Thailand has followed such development aforementioned and is definitely trying to respond. On September 2022, Mr. Ekniti Nitthanpraphas Director-General of the Excise Department revealed that the Excise Department has also been studying on collection of GHGs tax or carbon tax. He thinks that setting up a carbon tax is inevasible for Thailand since there are many countries in the world have already started collecting similar taxes. Especially the EU countries are the first group of countries that will start collecting carbon tax soon. Thailand has studied on target products of which manufacturing process results in large GHG emission, especially product groups that are target by EU that are cement, fertilizer, iron, aluminum power production and chemicals and plastic products. “When many countries in the world start collecting this tax and if  Thailand has not been collected such a tax, when Thailand sells products to other countries that have carbon tax, Thailand’s products will also be subject to this tax. But if Thailand have already collected this kind of tax, we may be able to negotiate with other countries from which Thailand imports products for exemption.” Said Mr. Ekniti.

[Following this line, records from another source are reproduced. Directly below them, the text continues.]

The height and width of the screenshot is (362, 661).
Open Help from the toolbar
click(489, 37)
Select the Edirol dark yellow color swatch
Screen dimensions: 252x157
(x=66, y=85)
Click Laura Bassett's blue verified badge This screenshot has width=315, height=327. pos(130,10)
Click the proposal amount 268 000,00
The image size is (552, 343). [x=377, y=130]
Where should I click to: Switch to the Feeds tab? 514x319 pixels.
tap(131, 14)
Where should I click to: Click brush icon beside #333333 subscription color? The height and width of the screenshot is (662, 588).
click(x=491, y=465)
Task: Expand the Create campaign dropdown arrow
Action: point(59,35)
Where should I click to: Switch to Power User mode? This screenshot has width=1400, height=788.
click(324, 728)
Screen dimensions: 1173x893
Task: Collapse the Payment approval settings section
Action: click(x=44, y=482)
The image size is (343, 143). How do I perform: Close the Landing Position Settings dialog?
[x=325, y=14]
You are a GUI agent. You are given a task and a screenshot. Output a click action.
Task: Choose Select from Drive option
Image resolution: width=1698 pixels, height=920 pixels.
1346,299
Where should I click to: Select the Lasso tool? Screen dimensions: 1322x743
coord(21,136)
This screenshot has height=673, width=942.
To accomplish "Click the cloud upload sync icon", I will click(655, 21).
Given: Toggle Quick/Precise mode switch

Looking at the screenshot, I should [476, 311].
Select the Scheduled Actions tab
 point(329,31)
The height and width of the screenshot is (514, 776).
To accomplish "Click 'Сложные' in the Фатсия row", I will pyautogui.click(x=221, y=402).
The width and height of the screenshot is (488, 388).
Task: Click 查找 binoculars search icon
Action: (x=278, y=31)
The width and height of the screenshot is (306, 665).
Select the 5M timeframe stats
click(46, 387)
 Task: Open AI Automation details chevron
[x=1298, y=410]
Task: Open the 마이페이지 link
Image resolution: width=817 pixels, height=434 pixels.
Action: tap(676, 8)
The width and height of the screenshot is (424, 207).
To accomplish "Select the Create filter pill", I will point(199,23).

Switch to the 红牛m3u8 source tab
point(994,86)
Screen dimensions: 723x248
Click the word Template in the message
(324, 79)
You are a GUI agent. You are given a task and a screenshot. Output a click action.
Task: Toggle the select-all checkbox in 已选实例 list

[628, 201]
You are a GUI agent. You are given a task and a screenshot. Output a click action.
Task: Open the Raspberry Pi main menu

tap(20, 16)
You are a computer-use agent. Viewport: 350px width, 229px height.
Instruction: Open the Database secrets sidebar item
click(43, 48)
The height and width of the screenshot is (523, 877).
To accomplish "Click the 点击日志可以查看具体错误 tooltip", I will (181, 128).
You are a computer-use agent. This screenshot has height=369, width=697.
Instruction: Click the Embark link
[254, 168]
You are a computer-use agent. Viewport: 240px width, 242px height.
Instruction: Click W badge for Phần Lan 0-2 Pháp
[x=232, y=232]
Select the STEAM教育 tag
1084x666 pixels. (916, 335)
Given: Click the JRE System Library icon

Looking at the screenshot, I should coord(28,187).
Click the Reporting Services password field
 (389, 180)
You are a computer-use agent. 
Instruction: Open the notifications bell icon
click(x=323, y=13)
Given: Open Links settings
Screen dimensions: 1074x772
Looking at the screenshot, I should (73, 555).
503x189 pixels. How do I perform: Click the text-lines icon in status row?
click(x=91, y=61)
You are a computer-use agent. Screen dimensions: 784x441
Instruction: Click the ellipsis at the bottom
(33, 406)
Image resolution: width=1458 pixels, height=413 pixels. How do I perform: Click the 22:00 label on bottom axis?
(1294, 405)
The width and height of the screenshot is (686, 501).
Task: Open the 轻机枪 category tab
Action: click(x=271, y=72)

There are currently two approaches to collecting a carbon tax. First approach is taxation on products that involve carbon emissions. High carbon emissions equate to high taxes. Second approach is the taxation on the production process of the factory. Calculation must be done on how much carbon emissions that factories emit and this should be used as a baseline for tax estimation. Revenue Department is preparing to establish a cooperation project with Thailand Greenhouse Gas Management Organization (Public Organization) to estimate carbon emissions from production processes, which is difficult for financial official who has no direct knowledge on GHGs

On October 2022, Mrs. Oramon Sapthaweetham Director-General of the Department of International Trade Negotiations revealed that from tracking the movements of Thailand’s trading partners, it was found that the United States and the EU are in the process of drafting a law to impose tariffs on carbon emissions or GHG emissions on goods that manufacturing process results in high carbon emissions. The US Senate has proposed the Clean Competition Act (CCA) meanwhile The EU is also in the process of issuing a Carbon Border Adjustment Mechanism (CBAM). Compared to the United States CCA bill and the EU’s CBAM measure, it is found that both of the laws have the same goal of reducingGHG emissions. However, there are some differences in detail, for example CBAM measures will only apply to imported goods and will collect tax from all incurred carbon produced while the CCA bill will apply to both domestically produced and imported goods and will only collect tax from amount of carbon exceeding designated level. “At present, Thailand’s major trading partners are preparing to enforce more carbon tax measures. This will inevitably affect Thailand, which is an exporting country. Therefore, Thai manufacturers should be prepared to deal with such measures by accelerating the adjustment of production processes to reduce carbon emissions throughout the supply chain and provide information about carbon emissions as evidence for exports. Consideration must be given to upgrading the existing carbon pricing mechanism to be compatible with international standards in order to reduce the burden of paying taxes or buying carbon emission certificates that Thai manufacturers must pay to foreign countries as well,” added Ms. Oramon.

There are other movements in Thailand related to the issue of global warming recently in the news such as setting up GHG reduction activities as KPI of most government agencies and trying to reform departments under Ministry of Natural Resource and Environment to incorporate a new department that is focusing on global warming.